Personal information
- Full name: Neil Frederick Clay Martin
- Born: 19 October 1969 (age 56) Birmingham, Warwickshire, England
- Batting: Right-handed
- Bowling: Right-arm medium

Domestic team information
- 1994–1995: Oxford University

Career statistics
| Competition | First-class |
| Matches | 12 |
| Runs scored | 84 |
| Batting average | 7.63 |
| 100s/50s | –/– |
| Top score | 26 |
| Balls bowled | 1,006 |
| Wickets | 8 |
| Bowling average | 75.37 |
| 5 wickets in innings | – |
| 10 wickets in match | – |
| Best bowling | 2/84 |
| Catches/stumpings | 5/– |
- Source: Cricinfo, 27 April 2020

= Neil Martin (cricketer, born 1969) =

English cricketer (born 1969)

Neil Frederick Clay Martin (born 19 October 1969) is an English former first-class cricketer.
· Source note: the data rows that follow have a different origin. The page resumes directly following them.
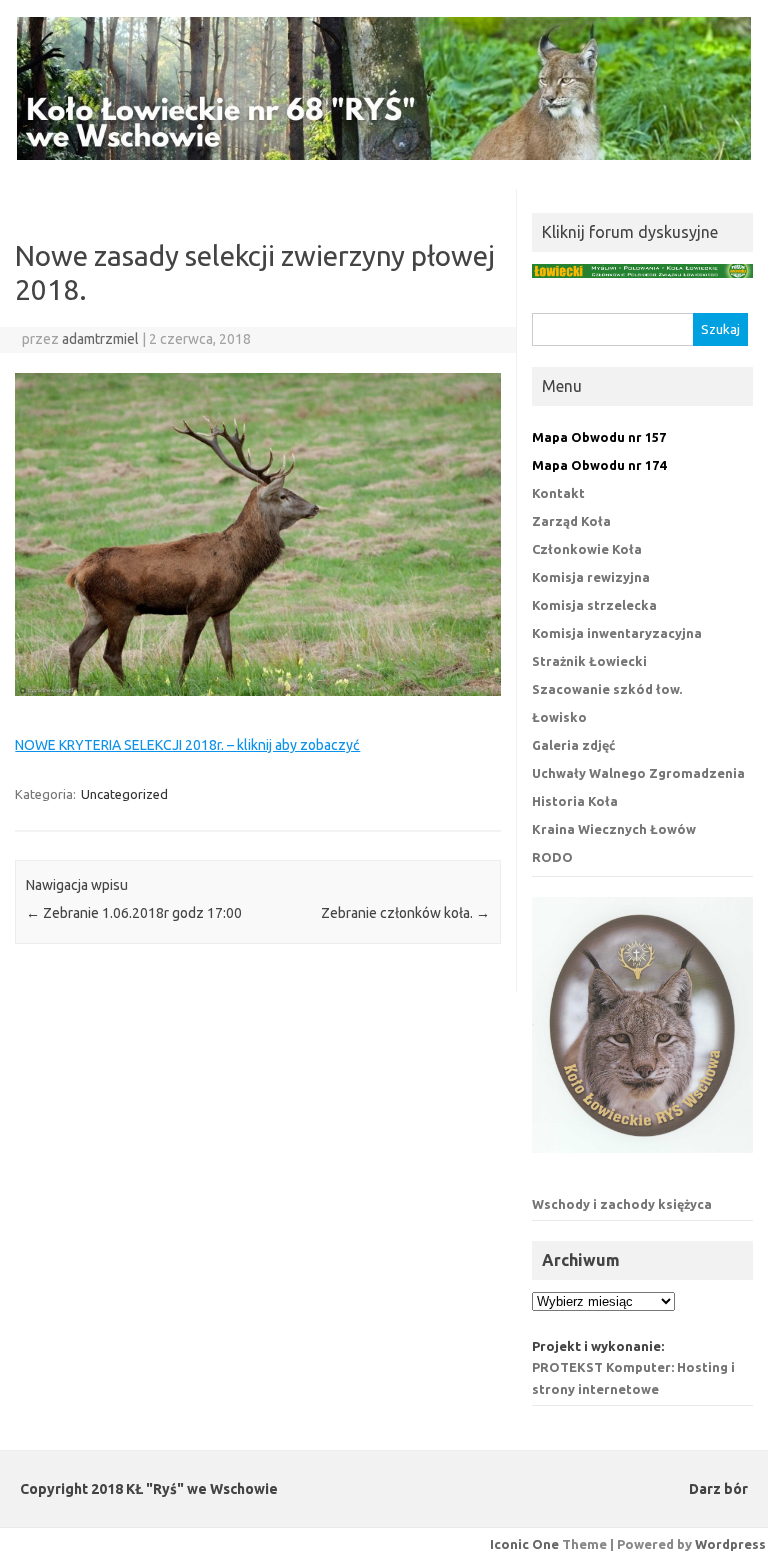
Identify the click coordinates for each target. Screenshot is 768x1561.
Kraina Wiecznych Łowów (614, 829)
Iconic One (524, 1544)
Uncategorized (124, 794)
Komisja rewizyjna (591, 577)
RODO (552, 857)
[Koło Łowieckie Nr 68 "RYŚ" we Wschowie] (384, 155)
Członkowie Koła (587, 549)
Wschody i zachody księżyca (622, 1204)
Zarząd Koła (571, 521)
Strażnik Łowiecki (589, 661)
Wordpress (730, 1544)
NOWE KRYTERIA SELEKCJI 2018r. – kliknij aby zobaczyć (187, 745)
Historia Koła (575, 801)
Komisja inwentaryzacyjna (617, 633)
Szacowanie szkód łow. (607, 689)
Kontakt (558, 493)
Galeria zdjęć (573, 745)
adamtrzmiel (100, 339)
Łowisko (559, 717)
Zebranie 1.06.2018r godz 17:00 (134, 913)
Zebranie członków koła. (405, 913)
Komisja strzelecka (594, 605)
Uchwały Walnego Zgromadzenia (638, 773)
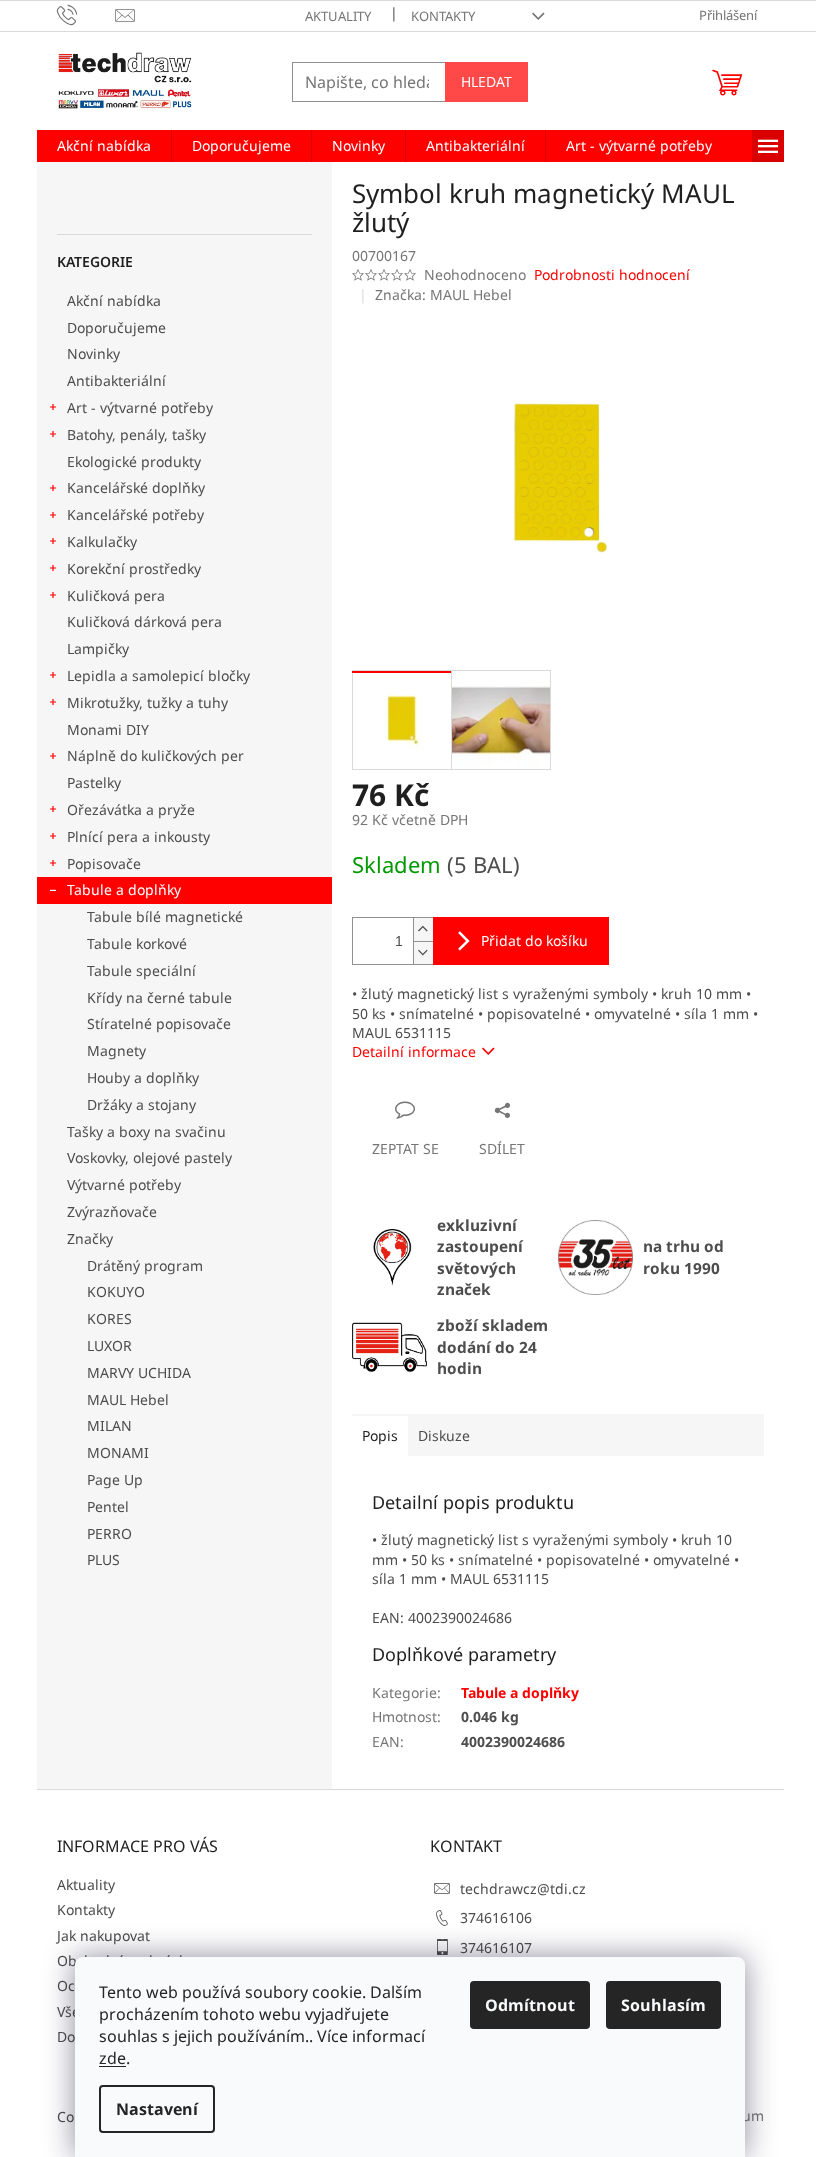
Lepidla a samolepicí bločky (158, 675)
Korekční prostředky (134, 568)
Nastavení (157, 2109)
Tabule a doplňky (124, 889)
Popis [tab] (380, 1435)
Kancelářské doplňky (136, 487)
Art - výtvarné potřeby (140, 407)
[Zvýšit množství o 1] (423, 929)
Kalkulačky (102, 541)
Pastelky (94, 782)
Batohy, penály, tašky (136, 434)
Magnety (116, 1050)
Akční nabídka (114, 300)
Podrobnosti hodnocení (612, 274)
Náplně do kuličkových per (155, 755)
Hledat (486, 81)
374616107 (496, 1947)
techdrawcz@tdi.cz (523, 1888)
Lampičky (98, 648)
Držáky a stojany (141, 1104)
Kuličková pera (116, 595)
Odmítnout (530, 2005)
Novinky (93, 353)
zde (112, 2058)
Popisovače (104, 863)
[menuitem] (104, 146)
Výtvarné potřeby (124, 1184)
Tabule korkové (137, 943)
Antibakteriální (116, 380)
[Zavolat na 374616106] (86, 14)
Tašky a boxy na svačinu (146, 1131)
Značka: (443, 294)
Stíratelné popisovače (159, 1023)
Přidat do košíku (534, 940)
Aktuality (338, 16)
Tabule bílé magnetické (165, 916)
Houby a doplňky (143, 1077)
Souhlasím (663, 2005)
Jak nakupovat (103, 1935)
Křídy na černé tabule (159, 997)
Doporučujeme (116, 327)
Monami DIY (108, 729)
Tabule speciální (141, 970)
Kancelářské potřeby (135, 514)
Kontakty (443, 16)
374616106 (496, 1917)
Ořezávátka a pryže (131, 809)
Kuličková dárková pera (144, 621)
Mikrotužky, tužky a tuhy (147, 702)
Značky (90, 1238)
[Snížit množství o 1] (423, 952)
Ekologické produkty (134, 461)
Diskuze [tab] (444, 1435)
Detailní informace (414, 1051)
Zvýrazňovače (114, 1211)
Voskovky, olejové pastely (149, 1157)
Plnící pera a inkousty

Martin was born at Birmingham, where he was educated at King Edward's School, and attended Durham University followed by Birmingham University. He later went up to Keble College, Oxford. While studying at Oxford, he played first-class cricket for Oxford University, making his debut against Durham at Oxford in 1994. He played first-class cricket for Oxford until 1995, making a total of twelve appearances. He scored 84 runs in his twelve matches, with a high score of 26, though his primary role in the Oxford side was a right-arm medium pace bowler. Martin struggled to take wickets against county opposition, with just 8 wickets at an expensive average of 75.37.